What to produce:
Reproduce word for word the lines from the one containing "1204x987 pixels. At" to the one containing "This screenshot has height=614, width=1024.", both included.

Lines for locating words and elements:
------------------------------

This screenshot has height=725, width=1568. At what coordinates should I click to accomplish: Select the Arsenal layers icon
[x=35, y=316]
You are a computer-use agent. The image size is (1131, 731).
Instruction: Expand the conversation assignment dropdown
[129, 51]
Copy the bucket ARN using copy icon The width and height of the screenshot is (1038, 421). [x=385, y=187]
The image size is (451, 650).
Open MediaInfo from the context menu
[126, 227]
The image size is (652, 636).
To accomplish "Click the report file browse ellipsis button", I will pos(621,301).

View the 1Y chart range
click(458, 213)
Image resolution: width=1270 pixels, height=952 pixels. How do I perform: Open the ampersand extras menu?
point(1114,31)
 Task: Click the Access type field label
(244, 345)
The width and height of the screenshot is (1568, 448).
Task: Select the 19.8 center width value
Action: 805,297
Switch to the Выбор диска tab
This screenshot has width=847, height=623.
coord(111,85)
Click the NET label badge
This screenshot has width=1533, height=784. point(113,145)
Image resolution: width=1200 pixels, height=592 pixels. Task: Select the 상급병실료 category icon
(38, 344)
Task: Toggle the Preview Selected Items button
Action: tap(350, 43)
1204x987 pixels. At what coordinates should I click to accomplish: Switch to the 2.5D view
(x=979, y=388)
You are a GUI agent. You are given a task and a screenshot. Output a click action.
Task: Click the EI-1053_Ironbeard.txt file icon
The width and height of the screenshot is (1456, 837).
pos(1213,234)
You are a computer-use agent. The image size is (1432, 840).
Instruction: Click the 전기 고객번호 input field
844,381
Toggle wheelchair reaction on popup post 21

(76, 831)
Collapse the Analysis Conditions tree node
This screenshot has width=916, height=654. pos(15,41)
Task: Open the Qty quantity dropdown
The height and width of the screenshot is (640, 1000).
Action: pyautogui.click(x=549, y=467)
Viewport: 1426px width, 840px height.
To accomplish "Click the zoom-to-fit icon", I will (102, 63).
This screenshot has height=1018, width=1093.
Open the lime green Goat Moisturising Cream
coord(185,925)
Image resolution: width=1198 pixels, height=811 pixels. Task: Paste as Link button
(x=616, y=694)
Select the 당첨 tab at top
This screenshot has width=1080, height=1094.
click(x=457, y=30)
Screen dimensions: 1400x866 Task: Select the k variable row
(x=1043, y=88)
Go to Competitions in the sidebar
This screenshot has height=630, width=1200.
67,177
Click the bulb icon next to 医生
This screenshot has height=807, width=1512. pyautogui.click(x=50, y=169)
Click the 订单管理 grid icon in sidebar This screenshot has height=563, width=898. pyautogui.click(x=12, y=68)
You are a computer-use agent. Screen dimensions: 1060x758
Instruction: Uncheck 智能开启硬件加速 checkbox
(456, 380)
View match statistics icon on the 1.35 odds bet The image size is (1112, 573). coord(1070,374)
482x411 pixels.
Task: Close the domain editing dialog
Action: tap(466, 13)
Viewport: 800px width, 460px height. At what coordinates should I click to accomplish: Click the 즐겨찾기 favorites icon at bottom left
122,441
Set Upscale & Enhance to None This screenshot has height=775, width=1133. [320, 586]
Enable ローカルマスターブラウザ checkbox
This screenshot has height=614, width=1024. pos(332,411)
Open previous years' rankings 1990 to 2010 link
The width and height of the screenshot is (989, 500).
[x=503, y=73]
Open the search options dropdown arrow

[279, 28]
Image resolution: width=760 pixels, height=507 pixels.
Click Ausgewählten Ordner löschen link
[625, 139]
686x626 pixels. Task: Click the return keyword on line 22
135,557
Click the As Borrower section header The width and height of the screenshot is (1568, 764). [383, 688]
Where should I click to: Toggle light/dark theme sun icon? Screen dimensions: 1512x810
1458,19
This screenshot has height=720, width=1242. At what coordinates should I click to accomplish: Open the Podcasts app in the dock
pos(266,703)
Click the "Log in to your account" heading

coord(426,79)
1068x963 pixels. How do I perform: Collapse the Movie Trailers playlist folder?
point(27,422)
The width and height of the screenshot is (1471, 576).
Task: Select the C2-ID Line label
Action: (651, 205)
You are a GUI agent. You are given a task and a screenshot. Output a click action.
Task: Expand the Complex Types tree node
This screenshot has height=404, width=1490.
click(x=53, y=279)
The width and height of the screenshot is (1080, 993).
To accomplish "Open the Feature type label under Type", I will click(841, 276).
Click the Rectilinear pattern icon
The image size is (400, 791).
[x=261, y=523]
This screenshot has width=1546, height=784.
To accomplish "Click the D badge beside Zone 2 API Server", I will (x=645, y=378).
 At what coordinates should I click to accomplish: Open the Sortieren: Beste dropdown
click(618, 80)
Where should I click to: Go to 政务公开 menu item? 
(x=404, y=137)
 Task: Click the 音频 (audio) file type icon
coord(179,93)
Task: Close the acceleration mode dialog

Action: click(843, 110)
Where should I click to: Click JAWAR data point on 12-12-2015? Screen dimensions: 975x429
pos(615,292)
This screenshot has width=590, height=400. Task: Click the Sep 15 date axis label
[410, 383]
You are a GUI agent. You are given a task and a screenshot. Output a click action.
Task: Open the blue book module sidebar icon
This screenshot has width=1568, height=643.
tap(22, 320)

------------------------------

Answer in full:
1204x987 pixels. At what coordinates should I click to accomplish: Switch to the 2.5D view
(x=979, y=388)
You are a GUI agent. You are given a task and a screenshot. Output a click action.
Task: Click the EI-1053_Ironbeard.txt file icon
The width and height of the screenshot is (1456, 837).
pos(1213,234)
You are a computer-use agent. The image size is (1432, 840).
Instruction: Click the 전기 고객번호 input field
844,381
Toggle wheelchair reaction on popup post 21

(76, 831)
Collapse the Analysis Conditions tree node
This screenshot has width=916, height=654. pos(15,41)
Task: Open the Qty quantity dropdown
The height and width of the screenshot is (640, 1000).
Action: pyautogui.click(x=549, y=467)
Viewport: 1426px width, 840px height.
To accomplish "Click the zoom-to-fit icon", I will (102, 63).
This screenshot has height=1018, width=1093.
Open the lime green Goat Moisturising Cream
coord(185,925)
Image resolution: width=1198 pixels, height=811 pixels. Task: Paste as Link button
(x=616, y=694)
Select the 당첨 tab at top
This screenshot has width=1080, height=1094.
click(x=457, y=30)
Screen dimensions: 1400x866 Task: Select the k variable row
(x=1043, y=88)
Go to Competitions in the sidebar
This screenshot has height=630, width=1200.
67,177
Click the bulb icon next to 医生
This screenshot has height=807, width=1512. pyautogui.click(x=50, y=169)
Click the 订单管理 grid icon in sidebar This screenshot has height=563, width=898. pyautogui.click(x=12, y=68)
You are a computer-use agent. Screen dimensions: 1060x758
Instruction: Uncheck 智能开启硬件加速 checkbox
(456, 380)
View match statistics icon on the 1.35 odds bet The image size is (1112, 573). coord(1070,374)
482x411 pixels.
Task: Close the domain editing dialog
Action: tap(466, 13)
Viewport: 800px width, 460px height. At what coordinates should I click to accomplish: Click the 즐겨찾기 favorites icon at bottom left
122,441
Set Upscale & Enhance to None This screenshot has height=775, width=1133. [320, 586]
Enable ローカルマスターブラウザ checkbox
This screenshot has height=614, width=1024. pos(332,411)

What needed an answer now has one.